As for the Trump Organization, by law Trump could retain as much control or ownership as he wants, because Presidents are not bound by the same conflict-of-interest statute that restricts Cabinet officers and White House staff. Presidential decisions, especially on foreign policy, could strengthen or weaken his family’s business, which includes controversial deals in Turkey, South Korea, Azerbaijan, and elsewhere. Trump would likely face pressure to adopt an arrangement akin to that of Michael Bloomberg, who, when he became mayor of New York City, withdrew from most management decisions for his company. Trump has said only that he plans to turn over the Trump Organization’s day-to-day control to three of his adult children: Donald, Jr., Ivanka, and Eric. 
As President, Trump would have the power to name some four thousand appointees, but he would face a unique problem: more than a hundred veteran Republican officials have vowed never to support him, and that has forced younger officials to decide whether they, too, will stay away or, instead, enter his Administration and try to moderate him. By September, the campaign was vetting four hundred people, and some had been invited to join the transition team. An analogy was making the rounds: Was Trump a manageable petty tyrant, in the mold of Silvio Berlusconi? Or was he something closer to Mussolini? And, if so, was he Mussolini in 1933 or in 1941? 
Michael Chertoff served both Bush Presidents—as a U.S. Attorney in Bush, Sr.,’s Administration, and then as Secretary of Homeland Security under George W. Bush. He was one of fifty senior Republican national-security officials who recently signed a letter declaring that Trump “would be the most reckless President in American history.” Chertoff told me that he has been approached for advice by younger Republicans who ask if joining Trump, after he has already been elected, would be regarded as patriotic, rather than political. “I think anybody contemplating going in will have to have a very serious look in their own conscience, and make sure they’re not kidding themselves,” Chertoff said. 
Trump’s Presidential plans are not shaped by ideology. He changed parties five times between 1999 and 2012, and, early on the campaign trail, he praised parts of Planned Parenthood (while opposing abortion), vowed to protect Social Security, and supported gay rights (while opposing same-sex marriage). He is governed, above all, by his faith in the ultimate power of transaction—an encompassing perversion of realism that is less a preference for putting interests ahead of values than a belief that interests have no place for values. 
Trump has relied heavily on the ideas of seasoned combatants. Newt Gingrich, who, as House Speaker in the nineties, pioneered many of the tactics that have come to define partisan warfare, is now a Trump adviser. Gingrich told me that he is urging Trump to give priority to an obscure but contentious conservative issue—ending lifetime tenure for federal employees. This would also galvanize Republicans and help mend rifts in the Party after a bitter election.
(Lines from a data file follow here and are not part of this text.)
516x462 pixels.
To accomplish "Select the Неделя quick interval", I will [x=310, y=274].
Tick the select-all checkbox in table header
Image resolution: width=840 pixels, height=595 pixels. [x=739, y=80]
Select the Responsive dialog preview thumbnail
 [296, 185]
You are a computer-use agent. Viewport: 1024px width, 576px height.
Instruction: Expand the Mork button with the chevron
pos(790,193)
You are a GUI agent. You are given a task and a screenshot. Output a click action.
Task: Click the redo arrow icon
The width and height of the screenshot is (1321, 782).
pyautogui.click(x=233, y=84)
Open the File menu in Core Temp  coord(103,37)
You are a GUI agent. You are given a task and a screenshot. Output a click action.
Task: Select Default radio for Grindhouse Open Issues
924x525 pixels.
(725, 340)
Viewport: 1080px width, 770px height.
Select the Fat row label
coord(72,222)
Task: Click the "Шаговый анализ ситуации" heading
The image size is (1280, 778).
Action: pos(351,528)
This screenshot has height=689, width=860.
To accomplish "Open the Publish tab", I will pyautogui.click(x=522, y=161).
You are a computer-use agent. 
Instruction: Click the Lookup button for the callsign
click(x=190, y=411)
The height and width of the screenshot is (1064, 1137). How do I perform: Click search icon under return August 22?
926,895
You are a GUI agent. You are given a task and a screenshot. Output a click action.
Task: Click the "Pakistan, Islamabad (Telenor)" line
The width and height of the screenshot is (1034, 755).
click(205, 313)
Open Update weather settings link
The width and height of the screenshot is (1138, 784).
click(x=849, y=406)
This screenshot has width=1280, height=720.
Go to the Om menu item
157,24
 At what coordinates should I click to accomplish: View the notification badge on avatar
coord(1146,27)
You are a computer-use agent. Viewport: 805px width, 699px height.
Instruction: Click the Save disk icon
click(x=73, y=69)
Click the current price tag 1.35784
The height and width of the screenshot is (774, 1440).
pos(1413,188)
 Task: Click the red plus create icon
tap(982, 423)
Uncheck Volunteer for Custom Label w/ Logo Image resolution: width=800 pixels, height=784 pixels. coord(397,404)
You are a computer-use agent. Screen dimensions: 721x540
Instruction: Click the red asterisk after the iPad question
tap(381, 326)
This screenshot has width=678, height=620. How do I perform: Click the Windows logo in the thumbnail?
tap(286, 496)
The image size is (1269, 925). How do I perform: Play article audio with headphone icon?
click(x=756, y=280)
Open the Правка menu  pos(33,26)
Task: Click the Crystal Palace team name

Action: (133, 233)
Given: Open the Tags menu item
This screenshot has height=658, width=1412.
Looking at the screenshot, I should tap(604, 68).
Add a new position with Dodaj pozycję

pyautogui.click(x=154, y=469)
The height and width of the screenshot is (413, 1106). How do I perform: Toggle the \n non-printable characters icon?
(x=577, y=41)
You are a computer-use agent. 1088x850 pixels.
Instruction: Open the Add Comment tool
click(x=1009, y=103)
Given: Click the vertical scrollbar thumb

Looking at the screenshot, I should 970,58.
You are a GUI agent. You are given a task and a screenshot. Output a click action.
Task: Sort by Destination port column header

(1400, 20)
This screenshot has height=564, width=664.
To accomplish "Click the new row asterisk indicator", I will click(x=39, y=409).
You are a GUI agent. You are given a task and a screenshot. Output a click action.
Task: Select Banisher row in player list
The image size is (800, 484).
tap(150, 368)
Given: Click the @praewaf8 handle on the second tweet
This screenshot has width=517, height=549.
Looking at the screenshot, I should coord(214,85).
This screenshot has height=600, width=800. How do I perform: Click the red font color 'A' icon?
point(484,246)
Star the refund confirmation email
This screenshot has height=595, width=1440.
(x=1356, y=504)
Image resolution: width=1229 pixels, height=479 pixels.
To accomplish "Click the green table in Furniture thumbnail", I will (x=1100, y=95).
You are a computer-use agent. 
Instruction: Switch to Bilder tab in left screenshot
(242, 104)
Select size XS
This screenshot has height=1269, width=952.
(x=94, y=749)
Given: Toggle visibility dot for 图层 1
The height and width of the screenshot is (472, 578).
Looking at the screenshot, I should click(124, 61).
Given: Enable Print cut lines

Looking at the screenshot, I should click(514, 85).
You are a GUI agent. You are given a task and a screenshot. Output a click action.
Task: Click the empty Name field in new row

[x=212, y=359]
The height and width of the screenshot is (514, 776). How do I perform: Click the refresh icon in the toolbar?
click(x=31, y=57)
“Getting permission to fire corrupt, incompetent, and dishonest workers—that’s the absolute showdown,” Gingrich said. He assumes that federal employees’ unions would resist, thus producing, in his words, an “ongoing war” similar to the conflict that engulfed Madison, Wisconsin, in 2011, when Governor Scott Walker moved to limit public-sector employees’ collective-bargaining rights. After five months of protests, and a failed effort to recall the Governor and members of the state senate, Walker largely prevailed. Gingrich predicts that that chaotic dynamic can be brought to Washington. “You have to end the civil-service permanent employment,” he said. “You start changing that and the public-employee unions will just come unglued.”

That was always the goal: to dismantle the US civil service for good. The damage would be catastrophic in the courts and in the executive branch, as well as in foreign policy.

If you can't see that you should be doing everything you can to stop Trump, and that means voting for Hillary, then I don't know what else to tell you at this point.  There is nothing that Hillary Clinton could do that would be worse than this man at the helm of the United States Armed Forces, making Supreme Court nominations, and making and breaking foreign treaties.

Put your pride and ego aside and realize there are exactly two choices in this election, and make the right choice.  Period.

Saturday, August 6, 2016

Deadbeat Newt

I guess if your political career is already over, and has been for years, it's okay if you decide to welsh on you campaign debt (if you're a Republican, that is.)

Newt Gingrich apparently has no plans to pay back dozens of small businesses that made yard signs and TV ads for his 2012 presidential campaign.

Gingrich filed a document with the Federal Election Commission this week detailing a debt settlement plan to finally terminate his 2012 presidential campaign committee. The document shows that “Newt 2012” plans to stiff 114 businesses and consultants that are altogether owed $4.6 million.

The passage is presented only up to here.